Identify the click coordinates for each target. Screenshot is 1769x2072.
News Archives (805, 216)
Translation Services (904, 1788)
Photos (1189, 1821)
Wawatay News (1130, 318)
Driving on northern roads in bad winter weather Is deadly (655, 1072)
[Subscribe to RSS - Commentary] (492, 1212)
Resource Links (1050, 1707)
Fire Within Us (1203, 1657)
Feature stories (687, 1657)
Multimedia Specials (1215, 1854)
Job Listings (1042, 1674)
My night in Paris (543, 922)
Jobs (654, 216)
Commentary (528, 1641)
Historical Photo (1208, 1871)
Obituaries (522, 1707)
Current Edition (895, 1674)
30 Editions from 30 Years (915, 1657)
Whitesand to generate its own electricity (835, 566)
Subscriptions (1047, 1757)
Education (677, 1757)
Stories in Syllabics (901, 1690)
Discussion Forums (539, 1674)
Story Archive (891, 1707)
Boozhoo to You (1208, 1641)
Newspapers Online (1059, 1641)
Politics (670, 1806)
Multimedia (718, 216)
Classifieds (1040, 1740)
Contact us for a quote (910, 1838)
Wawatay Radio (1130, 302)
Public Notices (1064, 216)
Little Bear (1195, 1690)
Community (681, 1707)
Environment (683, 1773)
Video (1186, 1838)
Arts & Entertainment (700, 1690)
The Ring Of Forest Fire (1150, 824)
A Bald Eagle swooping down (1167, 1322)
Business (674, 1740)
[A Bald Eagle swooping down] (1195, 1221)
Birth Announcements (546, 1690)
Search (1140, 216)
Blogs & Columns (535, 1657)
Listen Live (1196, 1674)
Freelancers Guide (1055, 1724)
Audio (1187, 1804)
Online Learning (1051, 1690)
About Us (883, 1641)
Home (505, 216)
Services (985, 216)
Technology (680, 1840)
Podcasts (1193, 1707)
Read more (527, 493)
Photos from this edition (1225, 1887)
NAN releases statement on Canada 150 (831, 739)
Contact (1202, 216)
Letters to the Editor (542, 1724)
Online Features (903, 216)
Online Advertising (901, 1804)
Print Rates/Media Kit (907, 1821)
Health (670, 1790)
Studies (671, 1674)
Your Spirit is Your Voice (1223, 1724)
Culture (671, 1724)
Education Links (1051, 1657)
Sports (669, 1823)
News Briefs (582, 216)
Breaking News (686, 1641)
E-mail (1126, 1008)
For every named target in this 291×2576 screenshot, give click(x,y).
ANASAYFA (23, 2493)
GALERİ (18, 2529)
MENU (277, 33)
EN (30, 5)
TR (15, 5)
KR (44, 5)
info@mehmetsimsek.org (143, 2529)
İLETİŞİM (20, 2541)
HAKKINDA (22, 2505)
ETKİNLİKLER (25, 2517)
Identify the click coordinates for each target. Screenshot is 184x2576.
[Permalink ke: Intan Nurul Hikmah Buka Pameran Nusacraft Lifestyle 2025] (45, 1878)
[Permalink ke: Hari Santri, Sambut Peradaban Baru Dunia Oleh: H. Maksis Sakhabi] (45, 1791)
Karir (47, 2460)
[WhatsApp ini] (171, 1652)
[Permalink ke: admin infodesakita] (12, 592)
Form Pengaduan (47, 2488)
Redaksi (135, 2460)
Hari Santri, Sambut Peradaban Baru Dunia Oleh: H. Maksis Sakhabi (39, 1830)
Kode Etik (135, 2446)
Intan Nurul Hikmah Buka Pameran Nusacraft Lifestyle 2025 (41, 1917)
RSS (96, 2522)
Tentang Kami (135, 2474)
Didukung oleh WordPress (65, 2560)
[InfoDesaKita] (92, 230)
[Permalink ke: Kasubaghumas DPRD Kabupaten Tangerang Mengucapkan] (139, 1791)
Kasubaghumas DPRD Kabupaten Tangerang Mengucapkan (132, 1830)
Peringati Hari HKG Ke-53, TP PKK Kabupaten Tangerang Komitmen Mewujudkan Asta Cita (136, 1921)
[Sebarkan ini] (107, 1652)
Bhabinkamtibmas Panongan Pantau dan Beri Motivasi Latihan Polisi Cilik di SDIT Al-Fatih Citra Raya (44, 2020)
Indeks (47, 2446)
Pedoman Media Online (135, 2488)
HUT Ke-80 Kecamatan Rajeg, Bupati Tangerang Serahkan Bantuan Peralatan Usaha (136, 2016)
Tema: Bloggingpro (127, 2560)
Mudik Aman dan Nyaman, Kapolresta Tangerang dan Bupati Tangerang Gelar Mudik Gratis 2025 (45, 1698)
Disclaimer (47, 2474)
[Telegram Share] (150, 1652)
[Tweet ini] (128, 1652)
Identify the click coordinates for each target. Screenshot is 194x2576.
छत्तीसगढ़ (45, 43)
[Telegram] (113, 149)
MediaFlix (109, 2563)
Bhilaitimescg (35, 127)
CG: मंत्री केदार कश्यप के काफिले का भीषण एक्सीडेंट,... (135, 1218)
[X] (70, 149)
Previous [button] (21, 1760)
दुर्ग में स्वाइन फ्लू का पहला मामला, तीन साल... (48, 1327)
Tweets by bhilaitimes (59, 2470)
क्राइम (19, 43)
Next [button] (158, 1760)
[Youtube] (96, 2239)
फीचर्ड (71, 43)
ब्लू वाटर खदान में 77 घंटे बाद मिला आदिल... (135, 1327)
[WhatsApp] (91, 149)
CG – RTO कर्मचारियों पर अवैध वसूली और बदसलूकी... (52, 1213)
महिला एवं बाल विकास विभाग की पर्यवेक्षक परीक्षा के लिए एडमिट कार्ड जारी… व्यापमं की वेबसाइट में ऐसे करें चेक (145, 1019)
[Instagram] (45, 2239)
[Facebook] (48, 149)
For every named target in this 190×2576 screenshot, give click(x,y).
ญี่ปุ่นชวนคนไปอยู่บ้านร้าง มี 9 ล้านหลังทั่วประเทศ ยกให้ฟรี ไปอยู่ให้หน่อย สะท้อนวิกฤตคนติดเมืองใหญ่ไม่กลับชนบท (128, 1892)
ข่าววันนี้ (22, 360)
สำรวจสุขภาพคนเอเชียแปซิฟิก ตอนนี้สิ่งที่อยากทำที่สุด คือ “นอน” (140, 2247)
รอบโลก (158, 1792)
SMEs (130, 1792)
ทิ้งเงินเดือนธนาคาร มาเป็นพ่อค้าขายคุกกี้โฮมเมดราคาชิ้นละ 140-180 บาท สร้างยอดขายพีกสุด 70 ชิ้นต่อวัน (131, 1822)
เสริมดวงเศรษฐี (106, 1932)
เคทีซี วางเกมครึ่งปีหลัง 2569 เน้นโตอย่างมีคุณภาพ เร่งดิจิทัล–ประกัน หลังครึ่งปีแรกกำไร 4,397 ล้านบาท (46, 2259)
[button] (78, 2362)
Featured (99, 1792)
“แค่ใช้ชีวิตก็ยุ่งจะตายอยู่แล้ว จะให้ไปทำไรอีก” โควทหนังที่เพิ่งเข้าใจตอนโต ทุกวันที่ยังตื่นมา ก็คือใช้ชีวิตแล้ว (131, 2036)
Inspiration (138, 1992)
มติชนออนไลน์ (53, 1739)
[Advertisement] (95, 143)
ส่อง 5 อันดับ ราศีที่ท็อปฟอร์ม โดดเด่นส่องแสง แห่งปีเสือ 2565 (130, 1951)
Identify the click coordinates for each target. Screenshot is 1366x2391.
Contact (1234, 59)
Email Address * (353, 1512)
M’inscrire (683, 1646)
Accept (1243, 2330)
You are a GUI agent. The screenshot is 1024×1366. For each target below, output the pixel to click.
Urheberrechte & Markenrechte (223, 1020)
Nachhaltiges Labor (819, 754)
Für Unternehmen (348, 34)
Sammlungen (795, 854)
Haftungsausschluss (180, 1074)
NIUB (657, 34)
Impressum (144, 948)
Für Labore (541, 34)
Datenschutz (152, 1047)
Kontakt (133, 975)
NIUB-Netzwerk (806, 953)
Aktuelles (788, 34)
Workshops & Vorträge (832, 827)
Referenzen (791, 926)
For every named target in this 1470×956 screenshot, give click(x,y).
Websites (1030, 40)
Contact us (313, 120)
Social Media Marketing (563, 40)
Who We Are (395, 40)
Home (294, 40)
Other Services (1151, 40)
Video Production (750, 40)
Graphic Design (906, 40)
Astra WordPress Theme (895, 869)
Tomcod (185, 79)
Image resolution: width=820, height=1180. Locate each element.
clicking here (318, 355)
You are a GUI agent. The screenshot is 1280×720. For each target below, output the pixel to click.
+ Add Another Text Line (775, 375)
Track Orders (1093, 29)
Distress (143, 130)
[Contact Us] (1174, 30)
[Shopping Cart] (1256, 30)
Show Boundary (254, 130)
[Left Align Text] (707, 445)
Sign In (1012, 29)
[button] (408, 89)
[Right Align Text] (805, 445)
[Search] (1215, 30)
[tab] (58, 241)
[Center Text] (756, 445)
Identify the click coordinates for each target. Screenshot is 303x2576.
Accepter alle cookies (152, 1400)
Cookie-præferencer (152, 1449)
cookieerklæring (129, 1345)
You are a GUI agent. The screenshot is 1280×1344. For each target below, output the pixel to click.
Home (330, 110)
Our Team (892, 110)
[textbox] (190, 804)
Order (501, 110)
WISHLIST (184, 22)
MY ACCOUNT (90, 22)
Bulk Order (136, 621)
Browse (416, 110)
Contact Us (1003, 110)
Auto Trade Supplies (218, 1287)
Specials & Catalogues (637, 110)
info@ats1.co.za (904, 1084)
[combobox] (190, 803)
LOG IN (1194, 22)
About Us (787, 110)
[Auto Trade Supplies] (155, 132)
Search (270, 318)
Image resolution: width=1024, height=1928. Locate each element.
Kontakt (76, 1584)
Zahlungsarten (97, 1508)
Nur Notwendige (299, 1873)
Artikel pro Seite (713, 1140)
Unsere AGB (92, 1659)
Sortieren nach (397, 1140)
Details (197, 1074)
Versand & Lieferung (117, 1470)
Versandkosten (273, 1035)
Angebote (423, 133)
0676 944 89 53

◆ **Task description**
Set down exactly the lines from the start of the records to the line with "Wawatay Radio (1130, 302)". Include that line, and add nothing more.

◆ **Written reply**
Identify the click coordinates for each target. Screenshot is 1769x2072.
News Archives (805, 216)
Translation Services (904, 1788)
Photos (1189, 1821)
Wawatay News (1130, 318)
Driving on northern roads in bad winter weather Is deadly (655, 1072)
[Subscribe to RSS - Commentary] (492, 1212)
Resource Links (1050, 1707)
Fire Within Us (1203, 1657)
Feature stories (687, 1657)
Multimedia Specials (1215, 1854)
Job Listings (1042, 1674)
My night in Paris (543, 922)
Jobs (654, 216)
Commentary (528, 1641)
Historical Photo (1208, 1871)
Obituaries (522, 1707)
Current Edition (895, 1674)
30 Editions from 30 Years (915, 1657)
Whitesand to generate its own electricity (835, 566)
Subscriptions (1047, 1757)
Education (677, 1757)
Stories in Syllabics (901, 1690)
Discussion Forums (539, 1674)
Story Archive (891, 1707)
Boozhoo to You (1208, 1641)
Newspapers Online (1059, 1641)
Politics (670, 1806)
Multimedia (718, 216)
Classifieds (1040, 1740)
Contact us for a quote (910, 1838)
Wawatay Radio (1130, 302)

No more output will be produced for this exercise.